Bad Religion
Bad Religion Means Good Music
Many musical acts can say that they were inspired by a genre or an era. Few can do as Bad Religion does and claim that they were the ones who influenced a genre or era. The band, with almost three decades of music and several line-ups behind them, has certainly gone through its fair share of changes in the music scene. Time, troubles and tensions, however, are yet to keep this musical institution from the punk rock stage.
Bad Religion is Born
A full-length studio album, How Could Hell Be Any Worse, followed in 1982, which was a major factor in establishing the band’s fan base. Ziskrout left the band while their first album was being recorded; Peter Finestone picked up his drumsticks as replacement, only to leave shortly after the album was released.
Into the Unknown, the band's sophomore effort, was released in 1983 and was extremely unpopular with the fans then. A hiatus for the band followed, with Gurewitz in rehab for a drug problem and Graffin pursuing his own projects.

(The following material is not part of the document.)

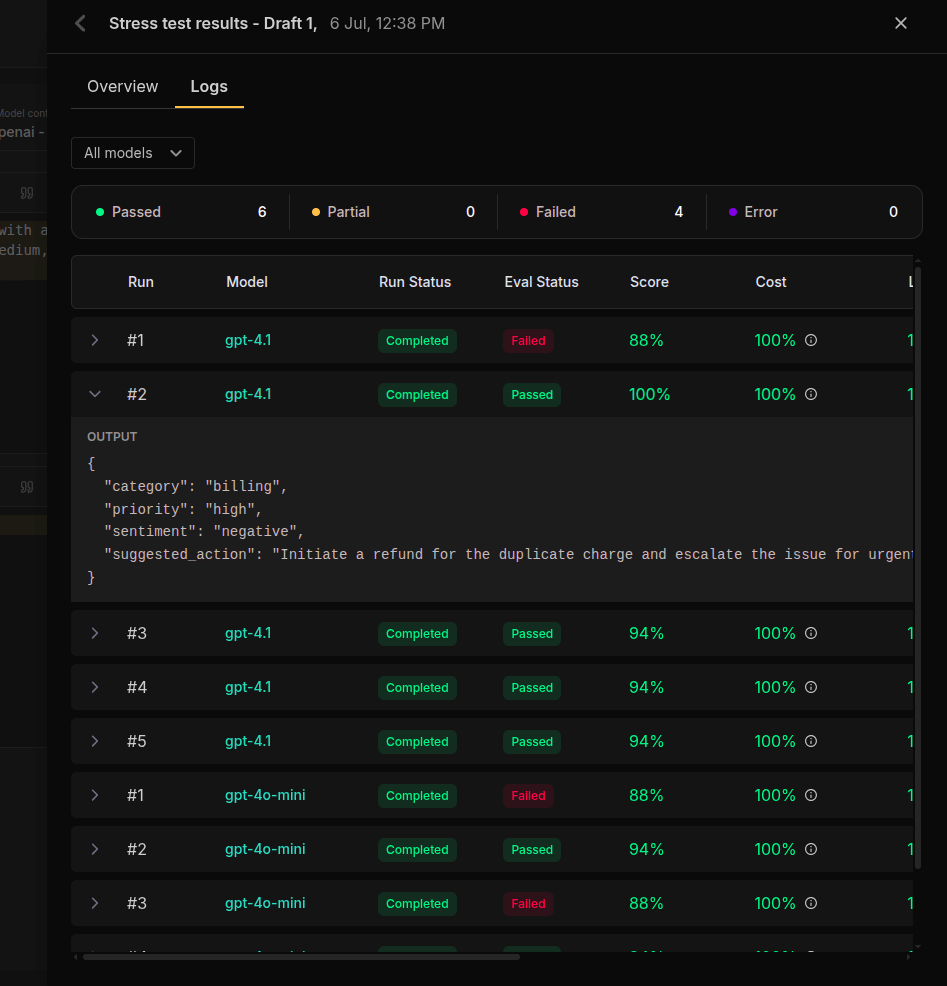Click the Score column header
Viewport: 947px width, 986px height.
[x=649, y=282]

The latter, though, pulled the band back together in 1984 to produce a much mellower sound for Back to the Known, an EP.
Bad Religion: Reborn
Writing for the next album started while the band was still touring to promote Suffer. By 1988, the band was able to record the new album, No Control, and then release it by November of that year. Although none of their albums had become bestsellers yet, they were then a recognizable name on the punk scene. Commercial success came later, with the likes of Against the Grain, the 1990 album that sold 100,000 units and carried 21st Century (Digital Boy), one of the band's signature songs.

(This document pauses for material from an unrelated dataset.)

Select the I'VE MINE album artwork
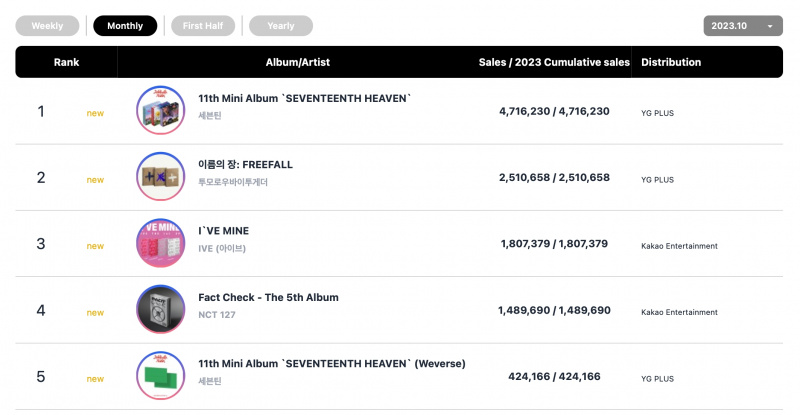Screen dimensions: 800x415 (x=160, y=243)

Bad Religion: Coming and Going
The early and mid-90's saw the mainstream markets giving grunge a little more attention. That helped form the decision for Bad Religion to switch labels to Atlantic Records from Epitaph in 1993. Even more mainstream success followed with Recipe for Hate which, though not critically acclaimed, brought the band into the public spotlight.
Stranger Than Fiction - the band's first certified gold album - followed in 1994, and was the start of their troubles. Right before the new album's release, Gurewitz left the band, accusing them of selling out for commercial success. Brian Baker stepped in to fill in for Gurewitz on the guitar, leaving Graffin to write songs alone. That was the line-up for The Gray Race in 1996, No Substance in 1998 and The New America in 2000; all three albums were received poorly. In 2001, the band moved back to Epitaph.
That same year, Gurewitz came back on board, with Graffin stating that it was a mutual agreement. The Gurewitz-Graffin combo proved to be the band's recipe for success, as both The Process of Belief in 2002 and The Empire Strikes First of 2004 were received well by critics and fans alike.
Although the individual members had begun pursuing their own side projects, the group was still going strong when they released New Maps of Hell in 2007. As of 2008, the fifteenth Bad Religion album was said to be in the works, with the released tentatively slated for 2010.
Did you know that...
- ...No Control was an impromptu album? In between touring gigs for Suffer, the band went into the studio in 1989 and recorded all the new songs.
- ...Graffin and Gurewitz usually write their lyrics alone? This is despite the fact that their best albums were produced when both were in the band.
- ...the band has a political stance? The Empire Strikes First, in particular, was even dedicated against President George W. Bush.